§ **TASK DIRECTIONS**
Beginning with the line that holds "Given: Click 外包网管小李's avatar on image message", copy each line to the end of the records exactly, except the pictures.

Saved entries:
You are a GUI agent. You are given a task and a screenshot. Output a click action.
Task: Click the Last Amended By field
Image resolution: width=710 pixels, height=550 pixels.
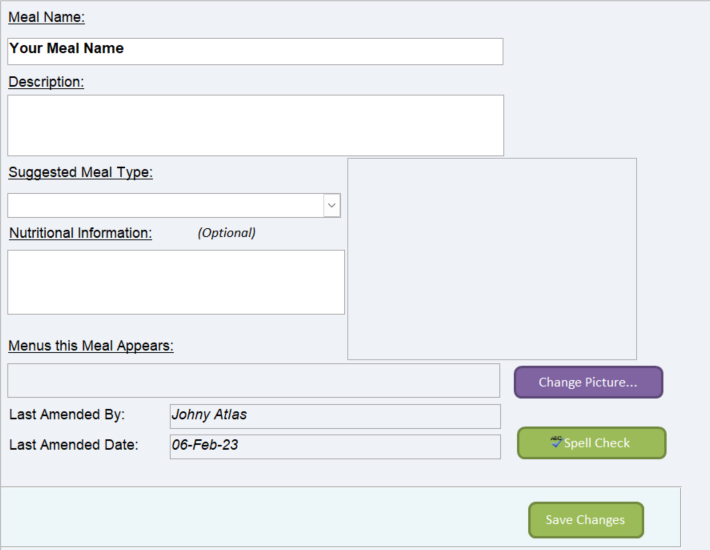tap(335, 416)
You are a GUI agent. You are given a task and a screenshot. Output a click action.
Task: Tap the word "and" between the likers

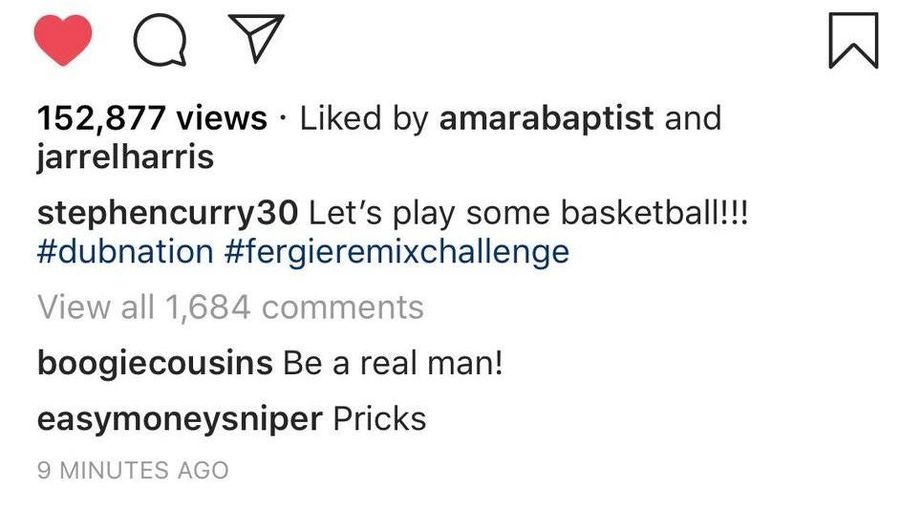(x=693, y=119)
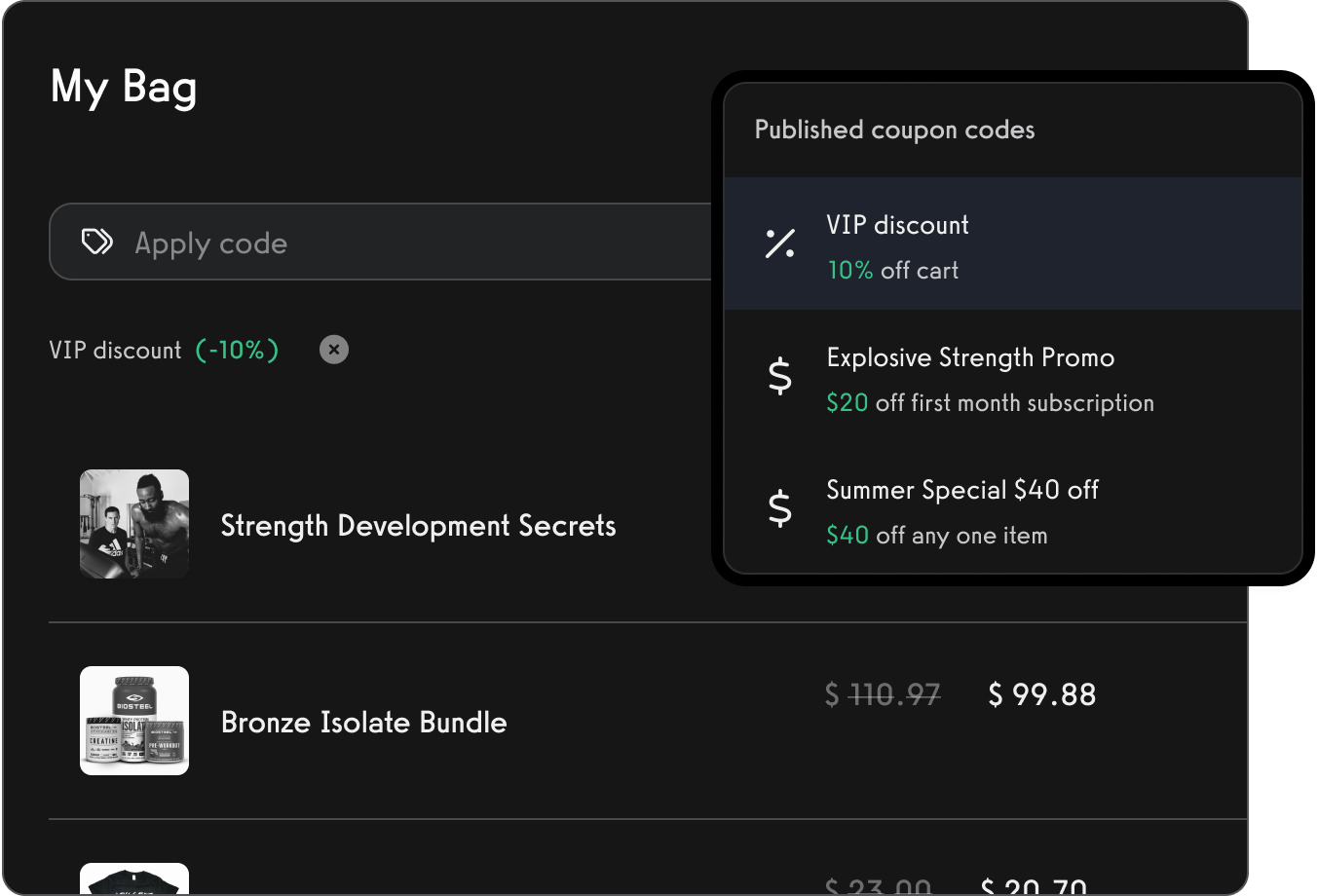Screen dimensions: 1318x896
Task: Click the Published coupon codes header
Action: [x=894, y=130]
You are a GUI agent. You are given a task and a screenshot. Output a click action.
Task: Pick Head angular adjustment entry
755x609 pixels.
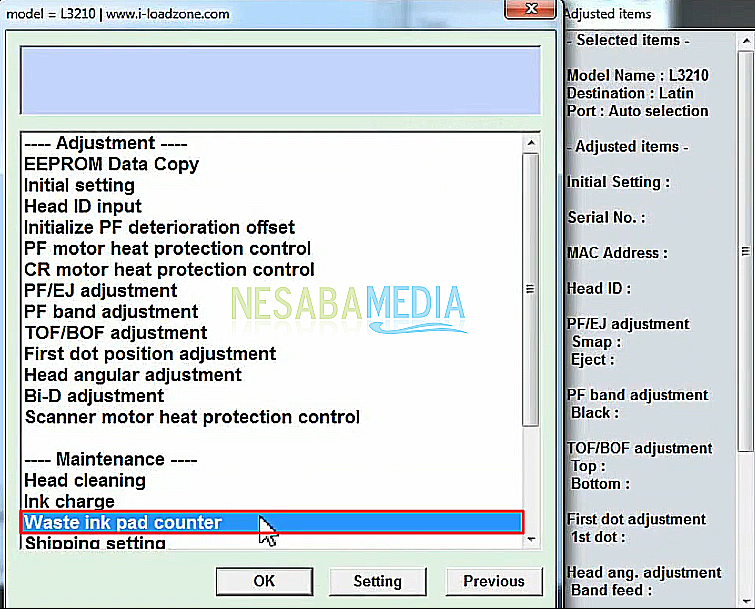133,375
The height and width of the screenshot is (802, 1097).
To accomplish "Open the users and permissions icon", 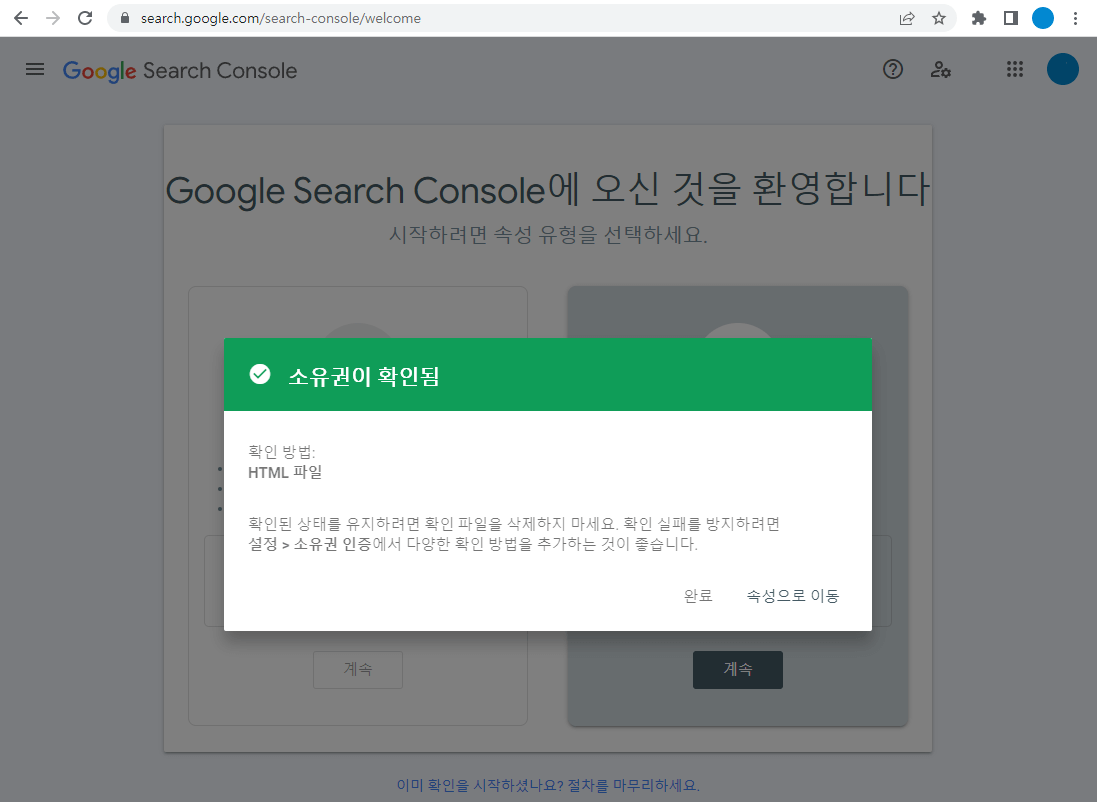I will [x=940, y=69].
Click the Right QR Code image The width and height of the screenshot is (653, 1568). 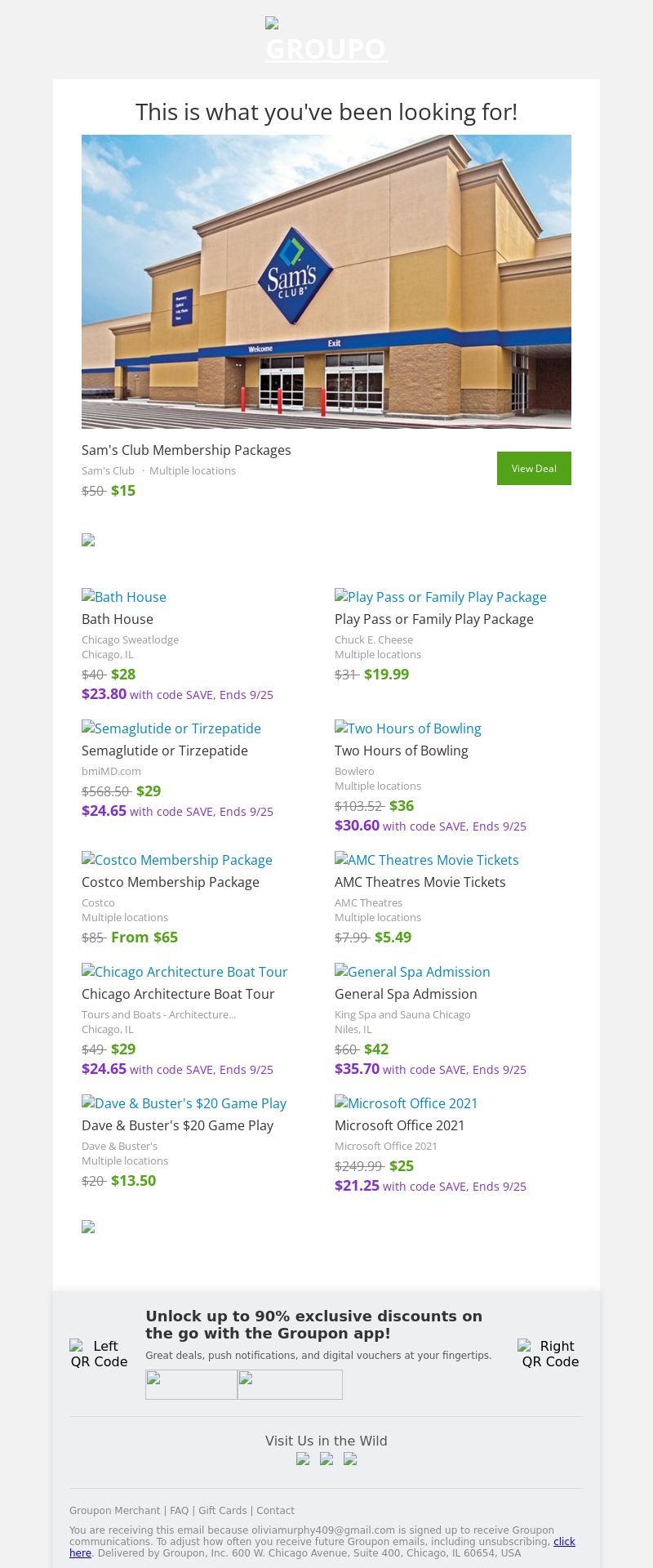(x=549, y=1353)
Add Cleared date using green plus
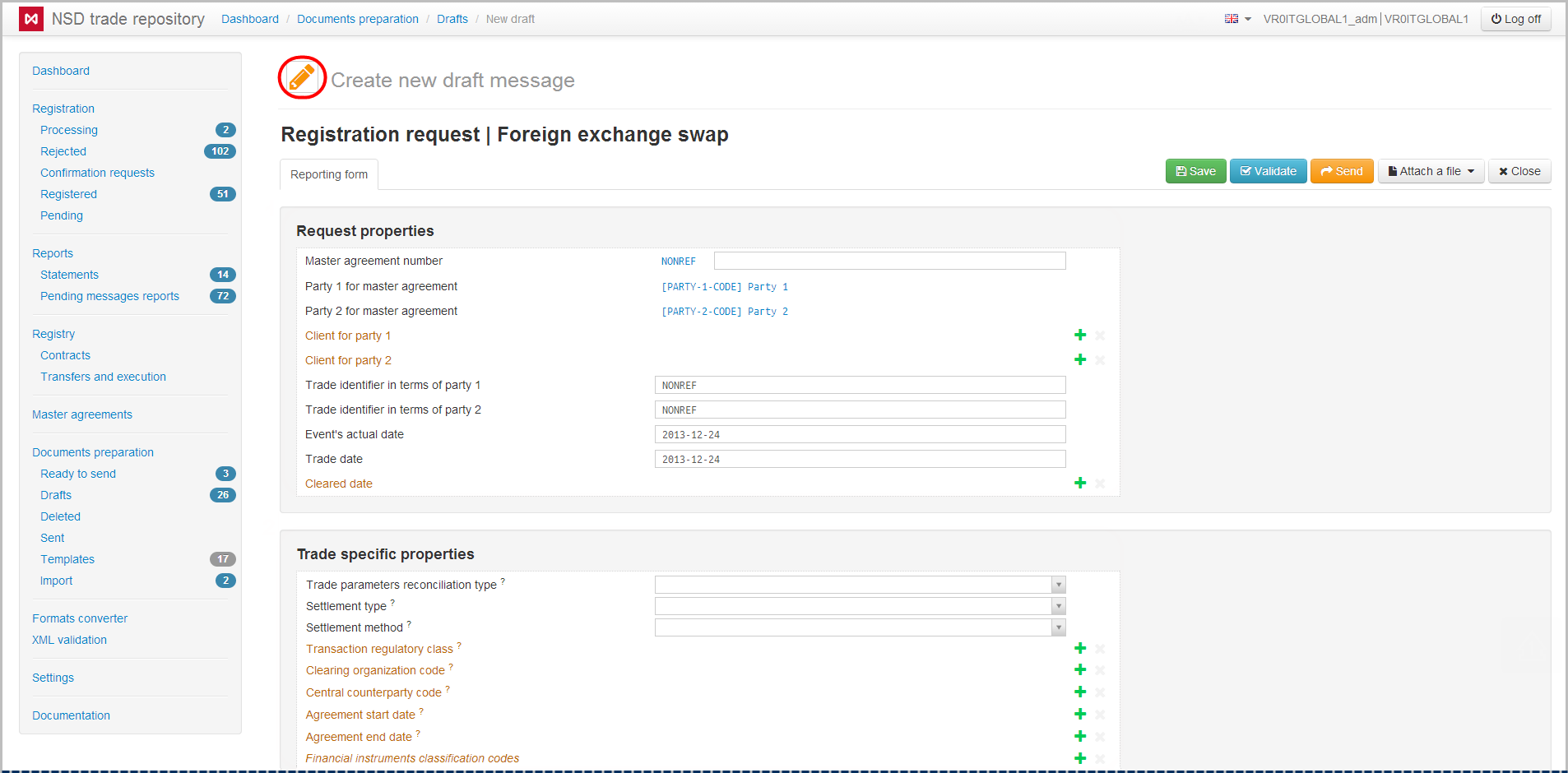This screenshot has height=773, width=1568. click(1080, 484)
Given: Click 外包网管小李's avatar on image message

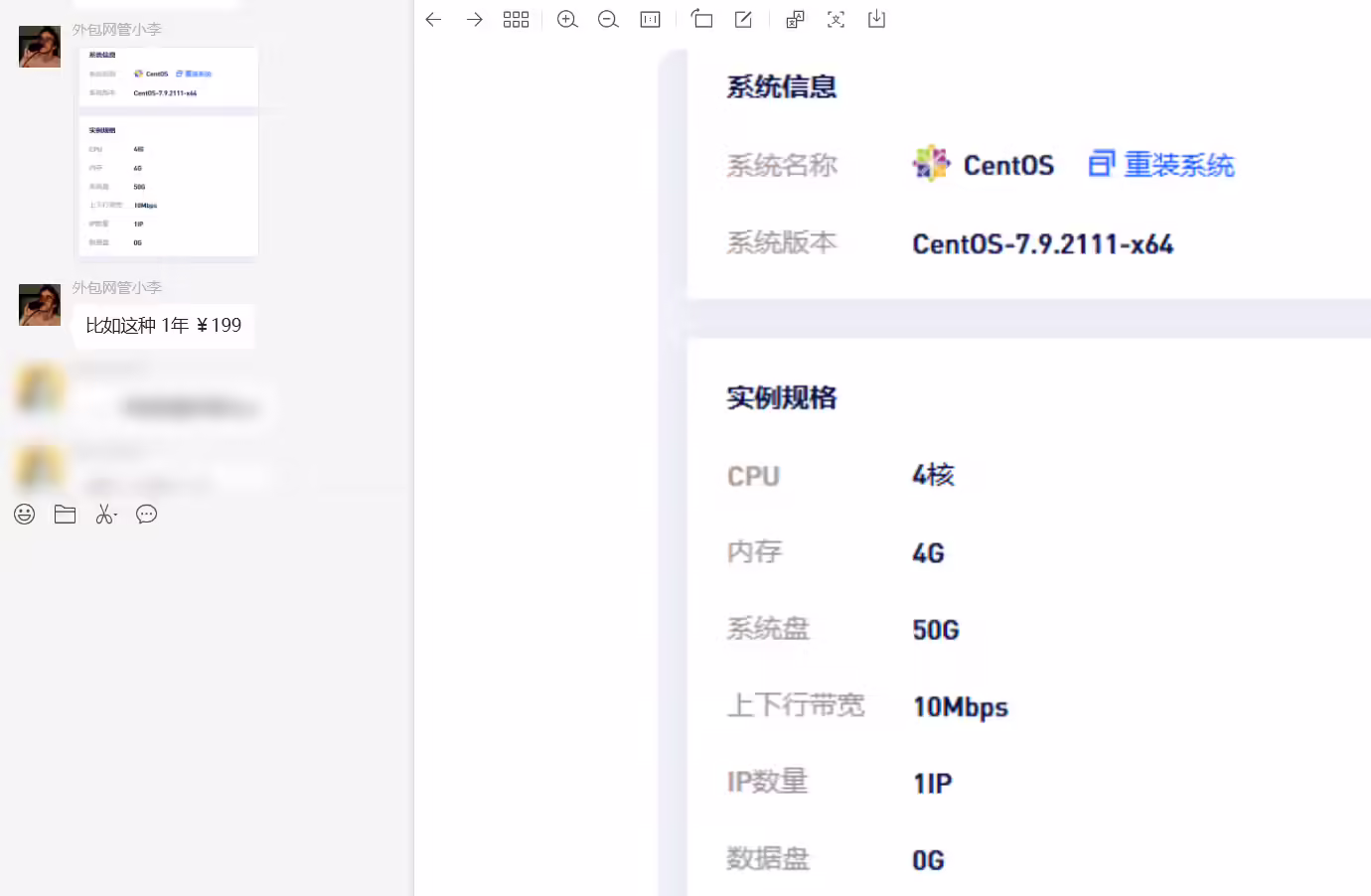Looking at the screenshot, I should pos(40,47).
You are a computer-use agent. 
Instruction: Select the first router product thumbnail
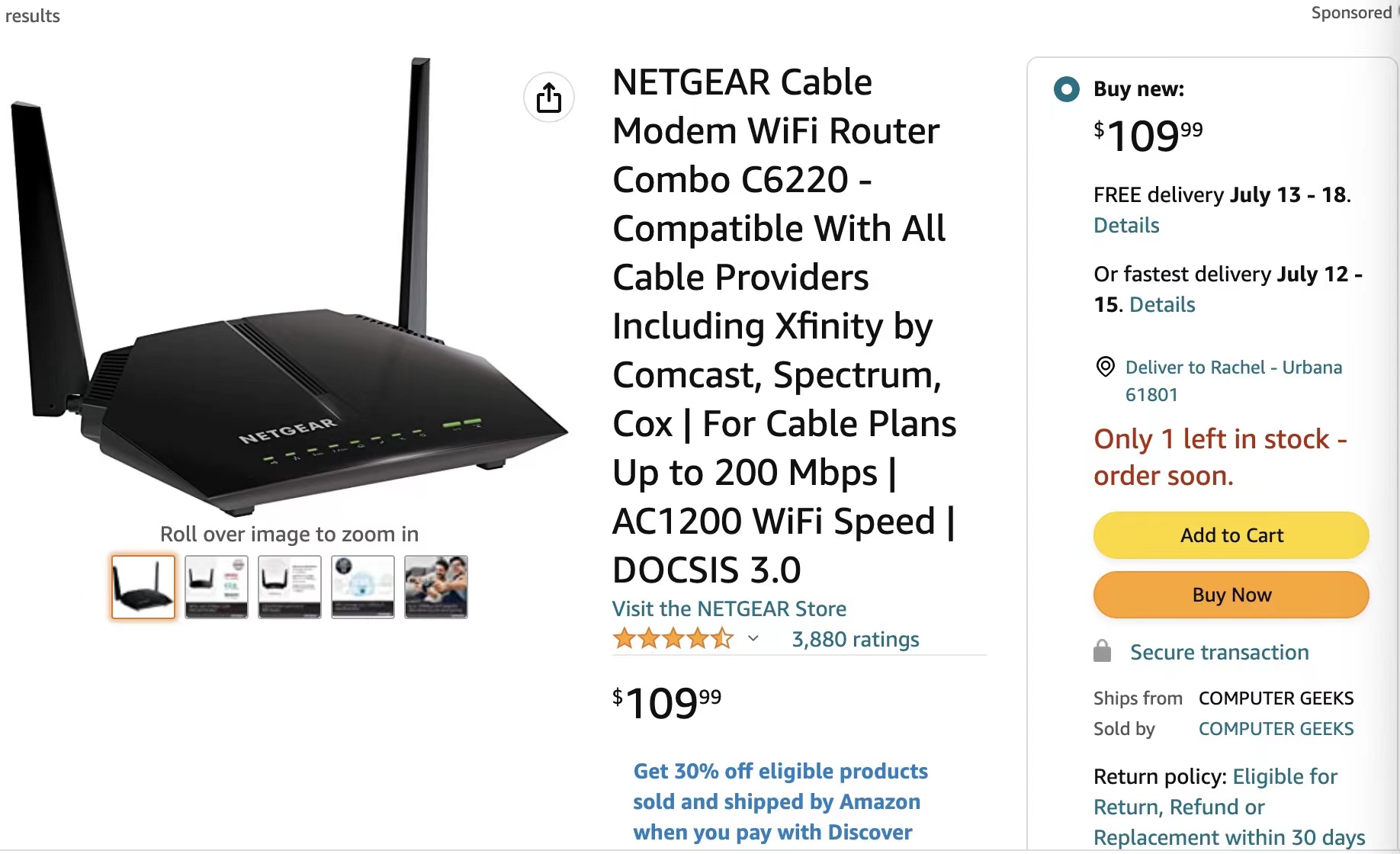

§ **FINISHED TASK**
Given: Click 外包网管小李's avatar on image message

Looking at the screenshot, I should pos(40,47).
You are a computer-use agent. 
Instruction: Select the first router product thumbnail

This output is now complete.